* [What to do] Lines with the word "will" are the ones wanted. Copy each of them from the entries below.

== Segment start ==

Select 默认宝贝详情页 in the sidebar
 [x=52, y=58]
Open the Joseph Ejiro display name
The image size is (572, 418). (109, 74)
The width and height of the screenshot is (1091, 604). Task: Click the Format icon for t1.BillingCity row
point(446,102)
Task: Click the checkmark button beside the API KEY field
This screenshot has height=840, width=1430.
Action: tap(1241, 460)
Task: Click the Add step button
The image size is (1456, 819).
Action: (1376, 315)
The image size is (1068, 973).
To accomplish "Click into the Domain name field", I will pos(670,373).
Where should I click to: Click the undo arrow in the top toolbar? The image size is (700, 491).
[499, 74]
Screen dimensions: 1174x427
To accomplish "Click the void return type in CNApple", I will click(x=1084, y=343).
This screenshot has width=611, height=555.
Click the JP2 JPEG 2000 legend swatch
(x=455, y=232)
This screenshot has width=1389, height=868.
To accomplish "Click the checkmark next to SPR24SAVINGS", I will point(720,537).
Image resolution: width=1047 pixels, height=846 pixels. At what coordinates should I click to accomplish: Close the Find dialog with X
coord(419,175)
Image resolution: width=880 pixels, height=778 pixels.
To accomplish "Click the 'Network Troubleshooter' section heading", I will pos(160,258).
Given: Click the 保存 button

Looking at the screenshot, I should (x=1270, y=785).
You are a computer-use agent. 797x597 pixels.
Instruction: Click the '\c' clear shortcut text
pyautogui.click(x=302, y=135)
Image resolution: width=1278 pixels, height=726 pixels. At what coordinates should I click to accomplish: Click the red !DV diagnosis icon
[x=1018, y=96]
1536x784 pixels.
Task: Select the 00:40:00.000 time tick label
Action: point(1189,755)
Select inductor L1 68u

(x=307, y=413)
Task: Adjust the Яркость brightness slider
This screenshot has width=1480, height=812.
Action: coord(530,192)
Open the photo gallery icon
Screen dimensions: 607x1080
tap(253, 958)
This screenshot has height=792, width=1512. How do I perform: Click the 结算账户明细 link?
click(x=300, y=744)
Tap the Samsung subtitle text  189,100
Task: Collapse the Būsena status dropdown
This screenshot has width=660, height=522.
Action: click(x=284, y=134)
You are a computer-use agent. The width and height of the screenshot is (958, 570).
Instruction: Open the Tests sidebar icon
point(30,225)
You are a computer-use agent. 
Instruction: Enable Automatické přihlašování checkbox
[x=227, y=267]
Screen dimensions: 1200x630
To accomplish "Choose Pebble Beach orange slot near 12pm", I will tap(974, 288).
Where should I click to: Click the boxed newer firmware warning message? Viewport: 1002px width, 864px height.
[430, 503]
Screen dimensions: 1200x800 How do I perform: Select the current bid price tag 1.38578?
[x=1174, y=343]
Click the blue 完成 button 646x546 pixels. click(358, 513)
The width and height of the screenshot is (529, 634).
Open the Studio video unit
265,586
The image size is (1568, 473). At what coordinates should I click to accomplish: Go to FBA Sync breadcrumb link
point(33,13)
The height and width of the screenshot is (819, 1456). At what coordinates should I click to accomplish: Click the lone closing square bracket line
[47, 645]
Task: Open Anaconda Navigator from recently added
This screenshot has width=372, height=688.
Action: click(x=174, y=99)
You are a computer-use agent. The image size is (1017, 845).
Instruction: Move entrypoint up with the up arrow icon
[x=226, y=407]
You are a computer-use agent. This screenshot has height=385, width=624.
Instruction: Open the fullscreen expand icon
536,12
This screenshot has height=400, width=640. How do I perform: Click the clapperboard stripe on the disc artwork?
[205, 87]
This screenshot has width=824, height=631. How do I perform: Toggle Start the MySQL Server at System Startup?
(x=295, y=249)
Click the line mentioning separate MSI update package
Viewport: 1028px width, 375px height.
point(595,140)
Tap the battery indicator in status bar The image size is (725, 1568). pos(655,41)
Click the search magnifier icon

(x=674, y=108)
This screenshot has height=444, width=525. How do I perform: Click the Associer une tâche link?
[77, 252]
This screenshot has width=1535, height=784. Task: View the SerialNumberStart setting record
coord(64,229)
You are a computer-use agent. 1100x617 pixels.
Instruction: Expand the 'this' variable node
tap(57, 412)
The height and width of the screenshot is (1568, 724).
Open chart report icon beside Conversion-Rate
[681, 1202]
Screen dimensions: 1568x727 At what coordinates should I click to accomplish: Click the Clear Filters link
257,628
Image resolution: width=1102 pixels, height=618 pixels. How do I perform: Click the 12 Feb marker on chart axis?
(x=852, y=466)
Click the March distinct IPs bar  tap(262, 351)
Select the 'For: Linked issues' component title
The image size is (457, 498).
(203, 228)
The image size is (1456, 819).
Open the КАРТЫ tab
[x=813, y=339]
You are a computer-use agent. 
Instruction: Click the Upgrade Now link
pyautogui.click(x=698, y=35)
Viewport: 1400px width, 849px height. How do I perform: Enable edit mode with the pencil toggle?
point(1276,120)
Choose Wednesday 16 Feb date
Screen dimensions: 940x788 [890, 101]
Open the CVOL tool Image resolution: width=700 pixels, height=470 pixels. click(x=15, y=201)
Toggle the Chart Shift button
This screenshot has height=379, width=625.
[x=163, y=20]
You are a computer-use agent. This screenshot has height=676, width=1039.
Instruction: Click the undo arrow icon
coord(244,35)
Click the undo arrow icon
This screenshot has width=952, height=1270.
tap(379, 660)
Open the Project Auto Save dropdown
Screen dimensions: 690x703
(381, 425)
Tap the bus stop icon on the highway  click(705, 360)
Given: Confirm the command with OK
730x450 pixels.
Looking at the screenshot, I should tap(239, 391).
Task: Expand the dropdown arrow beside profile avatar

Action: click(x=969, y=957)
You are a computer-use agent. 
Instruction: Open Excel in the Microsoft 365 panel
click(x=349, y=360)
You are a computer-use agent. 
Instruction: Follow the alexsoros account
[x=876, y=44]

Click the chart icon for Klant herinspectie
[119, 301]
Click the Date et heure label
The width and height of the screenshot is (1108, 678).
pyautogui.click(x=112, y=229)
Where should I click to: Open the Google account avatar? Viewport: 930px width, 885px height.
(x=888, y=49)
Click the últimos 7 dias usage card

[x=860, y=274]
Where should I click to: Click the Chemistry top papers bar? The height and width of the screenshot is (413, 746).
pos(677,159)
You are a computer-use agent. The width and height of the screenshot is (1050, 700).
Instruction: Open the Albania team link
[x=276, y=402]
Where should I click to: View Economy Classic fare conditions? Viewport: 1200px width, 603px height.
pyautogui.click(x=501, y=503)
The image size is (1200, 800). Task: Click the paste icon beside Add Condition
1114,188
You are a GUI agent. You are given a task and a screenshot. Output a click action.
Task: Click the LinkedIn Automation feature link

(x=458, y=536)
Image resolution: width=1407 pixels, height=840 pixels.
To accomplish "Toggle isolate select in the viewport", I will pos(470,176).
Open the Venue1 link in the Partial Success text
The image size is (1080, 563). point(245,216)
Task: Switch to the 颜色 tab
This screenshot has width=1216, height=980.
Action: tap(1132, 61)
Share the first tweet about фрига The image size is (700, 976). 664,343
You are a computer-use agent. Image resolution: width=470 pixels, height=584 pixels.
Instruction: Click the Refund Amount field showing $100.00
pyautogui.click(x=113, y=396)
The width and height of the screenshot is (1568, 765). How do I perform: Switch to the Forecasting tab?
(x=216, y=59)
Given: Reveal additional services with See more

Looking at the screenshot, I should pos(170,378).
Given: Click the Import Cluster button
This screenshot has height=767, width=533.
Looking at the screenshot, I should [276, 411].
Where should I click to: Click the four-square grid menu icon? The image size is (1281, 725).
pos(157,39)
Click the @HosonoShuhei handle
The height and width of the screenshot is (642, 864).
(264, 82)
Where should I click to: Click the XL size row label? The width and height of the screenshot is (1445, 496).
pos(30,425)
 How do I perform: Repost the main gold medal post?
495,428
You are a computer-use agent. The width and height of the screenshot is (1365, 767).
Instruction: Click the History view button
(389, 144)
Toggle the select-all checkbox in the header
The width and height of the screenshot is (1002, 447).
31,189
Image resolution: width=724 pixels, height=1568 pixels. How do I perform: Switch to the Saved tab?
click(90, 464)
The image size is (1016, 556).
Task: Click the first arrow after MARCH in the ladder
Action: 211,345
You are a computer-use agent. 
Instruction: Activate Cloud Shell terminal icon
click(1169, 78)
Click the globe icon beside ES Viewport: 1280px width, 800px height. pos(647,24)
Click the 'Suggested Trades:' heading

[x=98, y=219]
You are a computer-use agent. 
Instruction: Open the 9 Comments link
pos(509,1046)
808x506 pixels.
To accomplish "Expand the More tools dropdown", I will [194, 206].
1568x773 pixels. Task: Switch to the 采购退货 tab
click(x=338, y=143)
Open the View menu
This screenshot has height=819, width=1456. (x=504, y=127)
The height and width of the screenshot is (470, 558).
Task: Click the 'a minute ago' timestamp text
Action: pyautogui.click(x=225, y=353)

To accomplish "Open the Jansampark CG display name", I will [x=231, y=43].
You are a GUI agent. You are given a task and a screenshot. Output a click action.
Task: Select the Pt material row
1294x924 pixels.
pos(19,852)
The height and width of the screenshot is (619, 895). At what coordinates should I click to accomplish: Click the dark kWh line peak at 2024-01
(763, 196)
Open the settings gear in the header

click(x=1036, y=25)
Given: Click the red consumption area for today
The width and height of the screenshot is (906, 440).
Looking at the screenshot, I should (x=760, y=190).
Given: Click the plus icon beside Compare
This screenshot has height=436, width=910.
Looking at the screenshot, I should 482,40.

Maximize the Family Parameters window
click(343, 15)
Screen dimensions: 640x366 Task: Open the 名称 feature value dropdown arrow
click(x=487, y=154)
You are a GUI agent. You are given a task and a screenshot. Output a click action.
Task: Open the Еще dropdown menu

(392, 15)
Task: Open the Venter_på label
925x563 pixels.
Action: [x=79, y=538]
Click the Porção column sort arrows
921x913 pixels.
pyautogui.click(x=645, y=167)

== Segment end ==

* [Exercise result]
To accomplish "Click into the Domain name field", I will pos(670,373).
To accomplish "Click the void return type in CNApple", I will click(x=1084, y=343).
To accomplish "Click the checkmark next to SPR24SAVINGS", I will point(720,537).
To accomplish "Click the 'Network Troubleshooter' section heading", I will pos(160,258).
To accomplish "Choose Pebble Beach orange slot near 12pm", I will tap(974, 288).
To accomplish "Toggle isolate select in the viewport", I will pos(470,176).
To accomplish "Expand the More tools dropdown", I will [194, 206].
To accomplish "Open the Jansampark CG display name", I will [x=231, y=43].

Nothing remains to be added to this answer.